El delirio, vinculado a la megalomanía, implica ideas firmemente defendidas pero con recursos lógicos inadecuados; implica, también, que no es corregible a través de la experiencia y es inadecuado en el contexto cultural en el que el delirio se afirma.
En síntesis, el correo electrónico del embajador de Estados Unidos J. Curtis Struble, era equivocado cuando afirmaba que García Pérez tenía un YO o EGO grande.
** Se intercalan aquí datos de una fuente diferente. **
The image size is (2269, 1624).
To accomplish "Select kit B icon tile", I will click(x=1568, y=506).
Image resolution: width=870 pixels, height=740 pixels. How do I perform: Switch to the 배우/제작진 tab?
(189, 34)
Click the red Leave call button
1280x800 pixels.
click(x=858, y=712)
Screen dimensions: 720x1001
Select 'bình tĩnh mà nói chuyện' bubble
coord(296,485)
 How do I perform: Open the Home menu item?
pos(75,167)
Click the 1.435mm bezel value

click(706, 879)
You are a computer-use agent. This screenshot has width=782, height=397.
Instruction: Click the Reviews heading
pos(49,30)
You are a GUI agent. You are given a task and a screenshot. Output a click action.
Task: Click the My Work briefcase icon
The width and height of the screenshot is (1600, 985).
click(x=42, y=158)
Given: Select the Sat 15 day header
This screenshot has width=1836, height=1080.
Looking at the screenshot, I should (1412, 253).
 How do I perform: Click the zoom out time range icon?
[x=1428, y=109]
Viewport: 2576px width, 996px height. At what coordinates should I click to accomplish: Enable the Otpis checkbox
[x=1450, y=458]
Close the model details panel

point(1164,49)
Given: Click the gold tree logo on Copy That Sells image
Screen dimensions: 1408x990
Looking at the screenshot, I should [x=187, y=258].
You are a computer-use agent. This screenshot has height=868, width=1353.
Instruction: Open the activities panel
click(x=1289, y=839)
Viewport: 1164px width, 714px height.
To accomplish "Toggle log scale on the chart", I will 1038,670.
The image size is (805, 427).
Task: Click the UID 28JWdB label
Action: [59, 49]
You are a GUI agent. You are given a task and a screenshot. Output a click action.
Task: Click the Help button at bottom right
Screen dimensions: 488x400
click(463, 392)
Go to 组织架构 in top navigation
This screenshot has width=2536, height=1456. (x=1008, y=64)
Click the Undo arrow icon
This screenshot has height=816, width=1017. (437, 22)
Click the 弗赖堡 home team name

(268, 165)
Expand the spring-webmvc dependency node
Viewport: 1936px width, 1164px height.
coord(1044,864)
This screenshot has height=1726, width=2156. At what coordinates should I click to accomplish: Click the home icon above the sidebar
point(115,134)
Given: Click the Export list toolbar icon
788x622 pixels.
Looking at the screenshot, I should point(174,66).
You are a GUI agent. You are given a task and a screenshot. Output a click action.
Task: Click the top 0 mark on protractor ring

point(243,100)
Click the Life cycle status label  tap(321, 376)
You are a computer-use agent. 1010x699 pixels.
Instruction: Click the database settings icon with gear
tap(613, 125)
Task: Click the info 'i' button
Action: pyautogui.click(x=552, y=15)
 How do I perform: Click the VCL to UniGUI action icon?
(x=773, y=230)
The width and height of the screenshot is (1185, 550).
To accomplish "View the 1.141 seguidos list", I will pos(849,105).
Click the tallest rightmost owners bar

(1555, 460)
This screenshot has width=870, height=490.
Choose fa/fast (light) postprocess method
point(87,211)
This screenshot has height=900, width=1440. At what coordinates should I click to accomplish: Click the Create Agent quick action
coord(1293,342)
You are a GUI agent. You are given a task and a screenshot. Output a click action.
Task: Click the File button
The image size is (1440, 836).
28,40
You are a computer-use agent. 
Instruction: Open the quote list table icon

Todo lo contrario, tenía y tiene un YO pequeño. Los políticos peruanos, empezando por Alejandro Toledo, deberían estudiar un poco antes de hablar. García Pérez no tiene un EGO (YO) súper grande. Todo lo contrario. Tiene un EGO (YO) súper pequeño. Su megalomanía sí es grande y, por eso, no puede controlar sus inclinaciones y sus pulsiones.

Megalomanía implica, entonces, delirio de grandeza, exageración enorme de de la importancia de uno mismo, de su poder, de su talento y/o de su riqueza. La megalomanía, está vinculada a delirios, pensamientos alterados que desfiguran la realidad. El megalómano piensa que su punto de vista es neutral. No es consciente de su enfermedad. Pero los que lo rodean sí perciben la realdad. Lo que sucedes es que les conviene callar, mirar a otro lado, “hacerse los locos” por puro cálculo. El megalómano manipula la realidad y se obstina en presentar una realidad que existe solo en su mente.